General information
- Type: Single seat, tandem wing sport aircraft
- National origin: France
- Designer: Claude Piel
- Number built: 1

History
- First flight: 25 September 1948

= Piel CP-10 Pinocchio =

1940s French light aircraft

The Piel CP-10 was a post-war French sports aircraft in the Pou du Ciel tradition and was the first design from Claude Piel to fly.

==Design and development==
The CP-10 Pinocchio was the first of Claude Piel's long line of light aircraft designs. Despite the common name, it was completely different to his second design, the CP-20 Pinocchio.

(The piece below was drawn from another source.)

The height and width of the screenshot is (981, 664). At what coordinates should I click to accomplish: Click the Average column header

Built by Piel and Roger Holleville, the CP-10 was a Pou du Ciel style, single seat tandem-wing aircraft, powered by a 25 hp Mengin B flat-twin engine mounted in the nose with its cylinder heads exposed for cooling and driving a two bladed propeller.

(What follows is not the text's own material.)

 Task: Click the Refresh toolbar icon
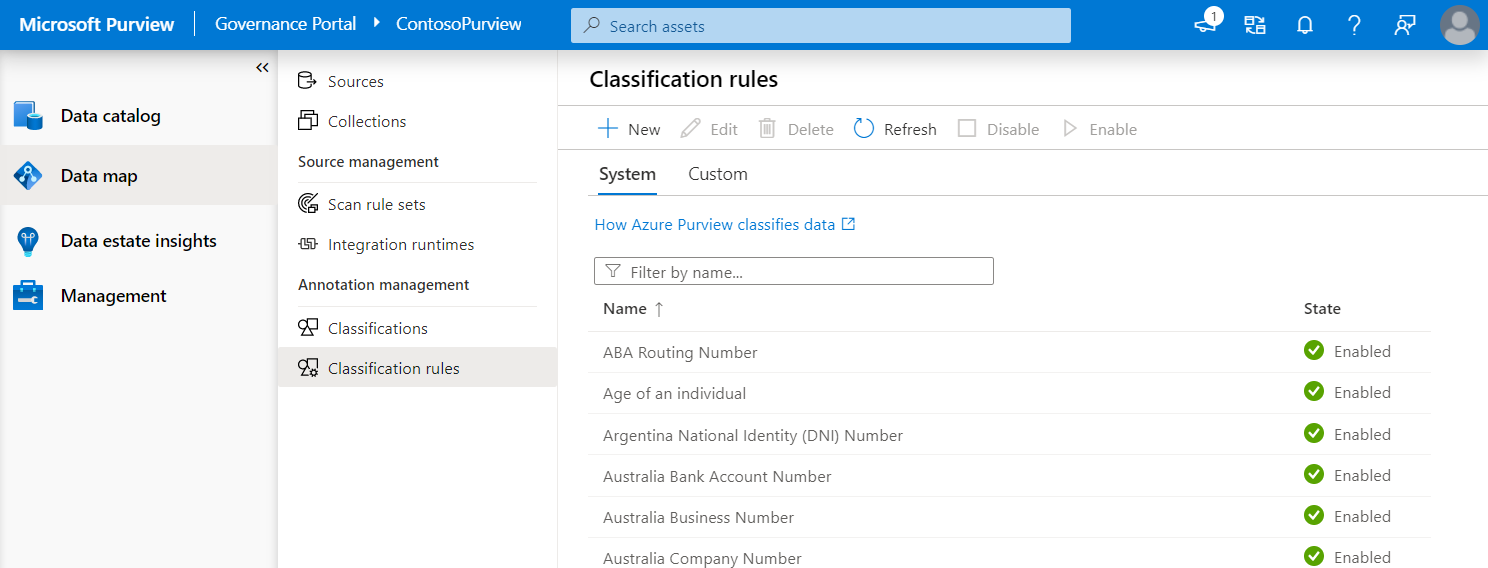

The larger, forward wing was mounted above the flat sided fuselage on each side by two pairs of short, inverted-V struts from the fuselage to the wing rotation axis. The angle of incidence was controlled from the open cockpit by long rods from the lower fuselage to the wing underside near the trailing edge. The shorter span rear wing was mounted on top of the fuselage immediately behind the cockpit. The CP-10 had a straight edged fin and rounded, balanced rudder. Each main wheel of its fixed, tail wheel undercarriage was mounted on a hinged V-strut to the lower fuselage and with a shock absorber on a strut to the upper fuselage.

The CP-10 Pinocchio first flew on 25 September 1948 at Moisselles but was damaged in an accident there on 17 January 1949.